** ОТРЫВОК **

►

Неустановленному лицу, ноябрь 1842>*

<Ноябрь 1842. Рим.>

Я пишу к вам — это потребность сердца. Мои слова должны теперь иметь силу, ибо я <от> вас отдален. Они подобны голосу из-за гроба, завещанью из гроба, и должны быть священны. [Иначе нет] любви. Но от отдаленья слово получает более силы. Ему больше верят, ибо чувствуют, что если произнесено, то, верно, была потребность душевная произнесть. Душа моя болела всякий раз, когда я глядел в это последнее пребыванье мое в Моск<ве> и читал в чертах лица вечное страданье ваше и ропот. Огорчаясь за вас, я пред вами молчал. Я не хотел произнесть, потому что чувства и слова вообще считаются в свете ничтожными, кем бы ни был произнесший, хотя бы они прямо исходили из глубины молящейся[340] и глубоко чувствующей <груди> и хотя бы произнесший имел полное право дать власть и силу словам. Когда я видел, как омрачался ваш характер, как реже и реже светлая веселость сквозила в словах ваших, душа моя болела сильно, как будто бы читала в чертах ваших, что вы желаете пасть вместо того, чтобы возвыситься над презренным бедствием и тем низким, ничтожным, которому дают люди безумное имя несчастия. Как будто есть в мире власть, которая может исторгнуть из груди нашей то, что дороже нам всего. Так!

◄

** ЗАДАНИЕ A **
Пожалуйста, перечислите все фрагменты отрывка, заключенные в угловые скобки.
Отрывок и записи взяты из разных источников.

** Записи с координатами целей **
►

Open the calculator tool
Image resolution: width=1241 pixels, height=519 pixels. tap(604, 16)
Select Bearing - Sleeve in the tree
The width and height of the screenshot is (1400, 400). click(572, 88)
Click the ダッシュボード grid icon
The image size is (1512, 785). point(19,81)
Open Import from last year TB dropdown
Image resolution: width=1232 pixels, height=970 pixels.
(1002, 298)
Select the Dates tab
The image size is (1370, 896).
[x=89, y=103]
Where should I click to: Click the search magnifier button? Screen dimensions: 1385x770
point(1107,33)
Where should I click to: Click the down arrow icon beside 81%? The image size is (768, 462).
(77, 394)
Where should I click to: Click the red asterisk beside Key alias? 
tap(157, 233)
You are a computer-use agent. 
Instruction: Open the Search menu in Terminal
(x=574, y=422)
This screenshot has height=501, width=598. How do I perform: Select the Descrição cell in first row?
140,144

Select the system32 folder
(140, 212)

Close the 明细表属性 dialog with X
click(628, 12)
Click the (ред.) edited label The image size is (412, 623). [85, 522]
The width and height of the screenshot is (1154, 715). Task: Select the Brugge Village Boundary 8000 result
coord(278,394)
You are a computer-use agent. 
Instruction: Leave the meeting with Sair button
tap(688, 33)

◄

** ЗАДАНИЕ B **
Измените записи от строки с «Where should I click to: Click the down» до самого конца записей: замените «computer-use agent» на «GUI agent», больше ничего не трогая.

** ОТВЕТ К ЗАДАНИЮ A **
Ноябрь 1842. Рим.; от; ве; груди

** ОТВЕТ К ЗАДАНИЮ B **
Where should I click to: Click the down arrow icon beside 81%? The image size is (768, 462).
(77, 394)
Where should I click to: Click the red asterisk beside Key alias? 
tap(157, 233)
You are a GUI agent. 
Instruction: Open the Search menu in Terminal
(x=574, y=422)
This screenshot has height=501, width=598. How do I perform: Select the Descrição cell in first row?
140,144

Select the system32 folder
(140, 212)

Close the 明细表属性 dialog with X
click(628, 12)
Click the (ред.) edited label The image size is (412, 623). [85, 522]
The width and height of the screenshot is (1154, 715). Task: Select the Brugge Village Boundary 8000 result
coord(278,394)
You are a GUI agent. 
Instruction: Leave the meeting with Sair button
tap(688, 33)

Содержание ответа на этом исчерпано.